A Home for Black Lives Matter Activists

If I had to pick a single statement out of the Black Lives Matter campaign as a testament to their asininity, I would pick the moment they stormed Bernie Sanders's stage and told the audience they were standing on stolen Duwamish land.

I'd pick it because there's really only one acceptable thing to do once you've admitted you're on someone else's property, and that is to leave it.  Every other option makes you a trespasser and a hypocrite.  To avoid being racially one-sided about the matter, I admit the caddishness of taking someone's land and then naming it after their chiefs, which is a lot like stealing someone's bicycle and naming it after the victim.  It's unlikely he'll appreciate the hat tip while you're riding around on him.  The only thing you can do that's any worse is ride around beating your chest and sermonizing to the masses about a bicycle you can't find yourself willing to dismount.    

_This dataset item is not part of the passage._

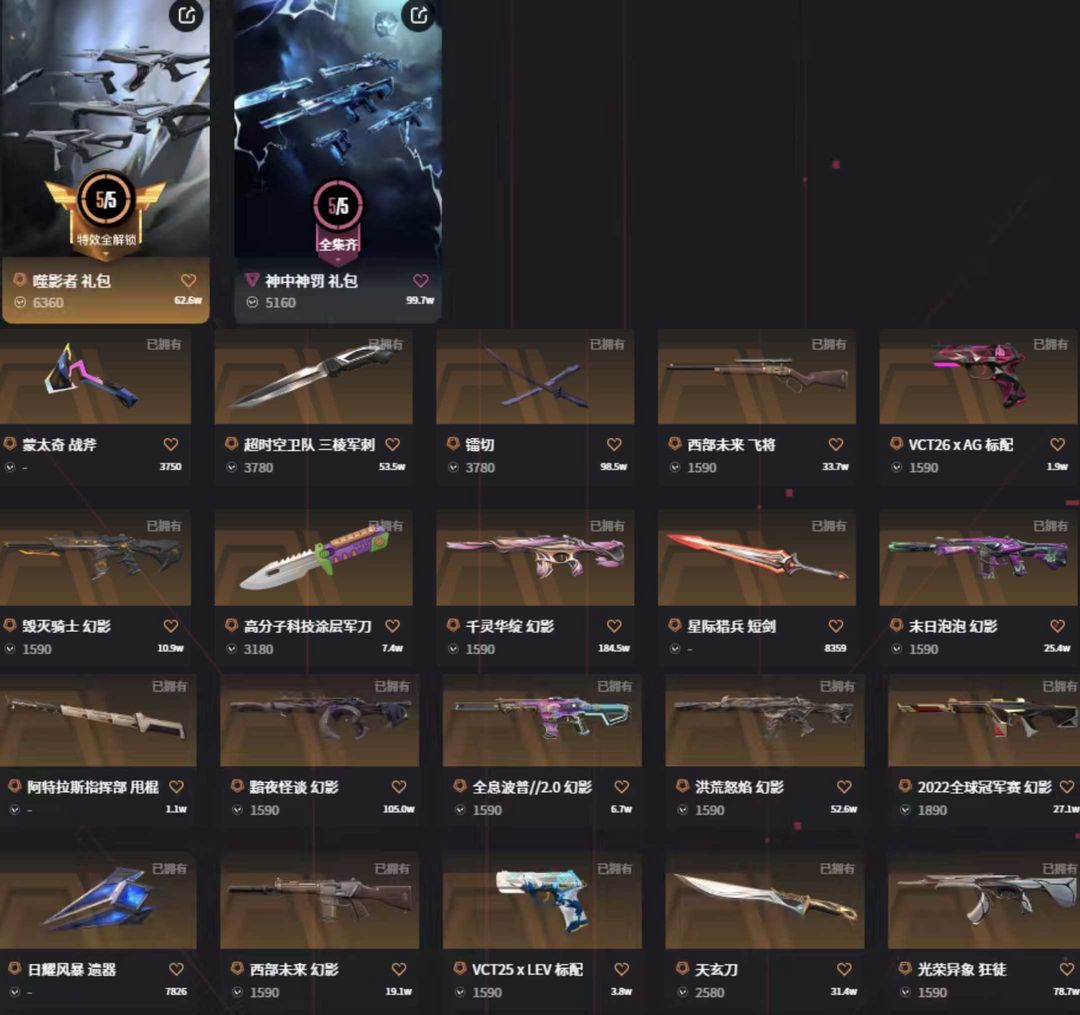The image size is (1080, 1015).
Task: Toggle favorite heart for 噬影者 礼包
Action: pos(189,280)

But once you've already admitted you're on stolen property, the problem is finding a land that hasn't been stolen by anyone else.  Everyone knows that North America was taken by force or by fraud or by trade from the Indians; but we never seem to talk about the Indians who were there before them.  You might call those people the First Nations, if only we knew where they were sent by the Second.  Down south the Mayans (my ancestors) were conquered by the Toltecs, who were conquered by the Aztecs, who were conquered by the Spaniards – who interbred with everyone they could find, and are now sending their children to reclaim a North America they never legitimately owned in the first place.  If anything, borrowing this kind of thinking might give me a legitimate claim on Mexico – which I would pursue if only the Mexicans hadn't ruined it.  And since these Black Lives Matter activists are living on stolen land, I would say (if it wasn't so damned unpopular) to send them back to Africa – but the Africans had already taken Black Lives Matter's ancestors off the land and sold them into slavery.  So if we're going to be technical about it, Africa's been stolen, too.

When land is concerned, everyone (excepting the people who are never civilized enough to have an actual history) has a story about how somebody else doesn't belong there.  You might say our atrocities would be the things that really bring us together, if only they weren't the things that were driving us apart.  And if we were to continue going back in the chain of grievances (which is neither desirable nor possible), we would eventually get to a point where none of our existences would be legitimate, and each of us would have not only an excuse for robbery, but a condemnation to being robbed.  And then suddenly we realize, after more than two millennia since Christ's departure, that there is actually a practical purpose behind turning the other cheek.  It is the only plan of action aimed at getting the world to get along peaceably after a pitiful record – the line in the sand that says "grieve here, and grieve no further."  The problem (despite the fact that a majority of the world claims to be Christian) is that everyone thinks it's a wonderful idea – for everyone else. 

Of course, it's much easier for a white man to preach about cheeks than a black man or an Indian.  But if it's easier for a white man to say we should stop the atrocities, it is easier for a black man or an Indian to commit them.  And this is because our entire system of racial retribution (although we prefer to call it redistribution) is based upon a system of law that grants the appearance of legitimacy to the taking of things that aren't yours from people who never committed any atrocities.  You might even say – if you were willing to be bold – that if the white man's government pillaged the Indians for white men, it is also the first white man's government to pillage white men for blacks and Indians.

And although the principle of conquest differs, the conquest itself is the same as before: we coercively reward someone else's job, someone else's cash, someone else's home (and never willingly our own) to the man whose ancestors were harmed, creating a new set of ancestors with a story to tell about how they built something that was taken away from them.  And so we create an endless chain of grievances in the name of justice, forgetting that if we were to pursue justice to the beginning of time, we would be the most unjust people on the planet.  What we have forgotten is that old biblical principle about sons never paying for the sins of their fathers – that our justice must be about the people living now, or it must never happen.  For the moment our justice happens when it shouldn't and to people it shouldn't, it must in the process become injustice. 

There is only one position worth taking if we're ever going to be an honorable people, and it is to move beyond the past and protect good and innocent people today.  In other words, if we cannot protect the life, liberty, and property of peoples past, we have to do the only thing that can possibly make governments legitimate, and that is to defend each of them in the present.  And if anyone objects and says the lands were stolen and we don't have any right to be here, we answer first that they must move somewhere that the land was never stolen from the original inhabitants.  And if they want to know where that is, we must advise them that we know of such a place, and that we are willing to send them there – a place known as the moon.